Gingrey said Congress members should take a lesson from Roosevelt Institution participants, who demonstrated in a two-day conference that the perfect 2008 presidential platform transcends political partisanship.

"So many members of Congress are unwilling to even consider policies presented by members of another affiliation, knowing already they will disagree with them," Gingrey said.

But incidentally, cross-partisan harmony resonated throughout the Roosevelt Institution's deliberations during the weekend.

Approximately 75 students traveled from schools across the nation to debate conservative, moderate and liberal policies on five major issues that are influencing the 2008 presidential election - energy, taxes, the war in Iraq, immigration and health care.

Friday afternoon, the students broke into groups monitored by professors to form their policy arguments in accordance with an assigned partisanship.

At 9 a.m Saturday, the student groups presented their respective policies, which were voted on by all participants.

The groups with the prevailing platforms for each topic presented their policies to policy experts Gingrey, associate of the Charles F. Kettering Foundation, former University professor Margaret Holt and Vice Provost for Academic Affairs Jere Morehead.

During the forum, even seasoned experts found common ground and agreed on what are usually partisan policies.

The elected energy policy platform was liberal and argued for energy independence with a transition to renewable, sustainable and carbon-free resources.
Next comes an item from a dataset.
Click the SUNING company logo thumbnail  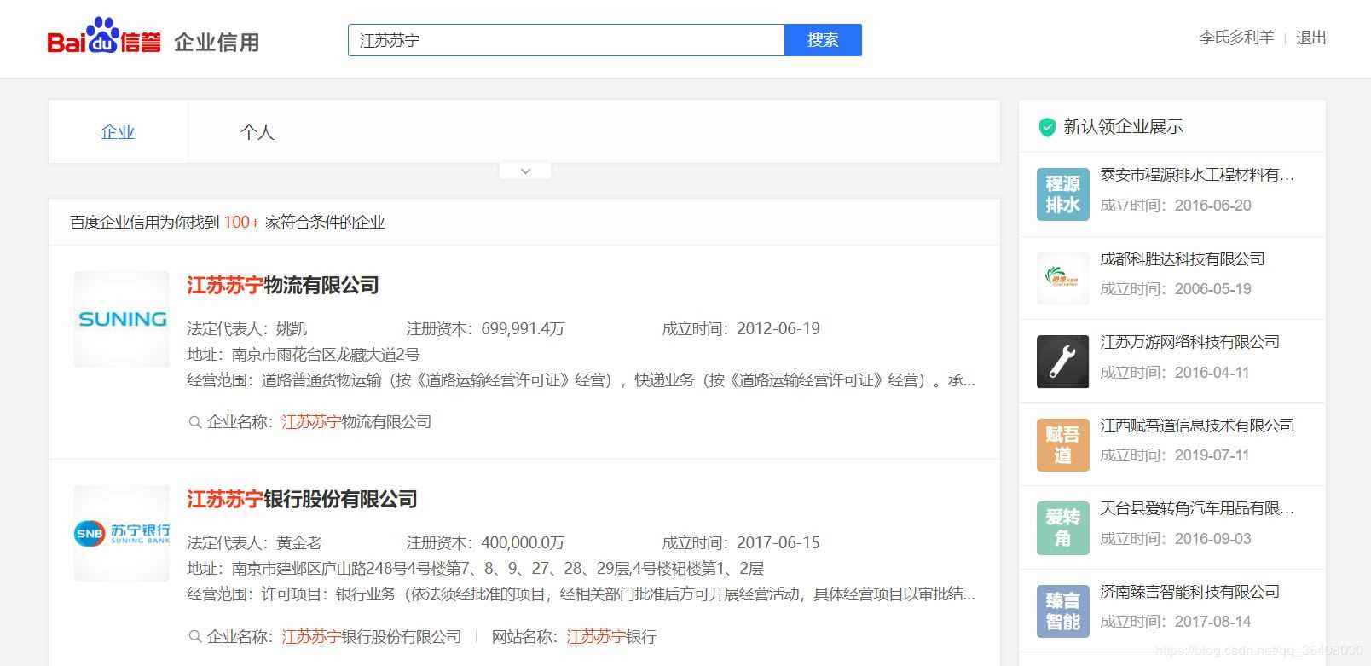click(x=122, y=319)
The group proposed a carbon and oil tax to provide revenue for research on alternative resources and government programs to facilitate the transition economically.
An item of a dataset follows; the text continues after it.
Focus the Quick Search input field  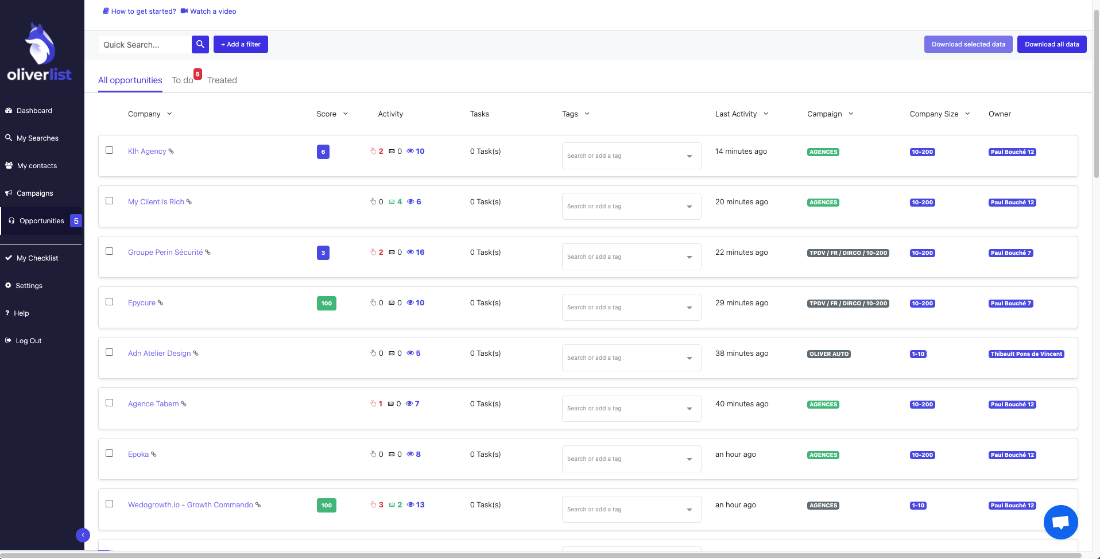click(x=145, y=44)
On taxes, a conservative platform won the vote. This group emphasized the complexity of the 65,000-page current tax code, which disadvantages lower income families who don't understand how to benefit from the program. They called for tax code simplification with special regard to equity.

The moderate platform that won the vote for the war in Iraq promoted accountability and transparency through engaging rhetoric, regional negotiations to share financial responsibility and gradual redeployment of U.S. forces with the succession of Iraqi forces.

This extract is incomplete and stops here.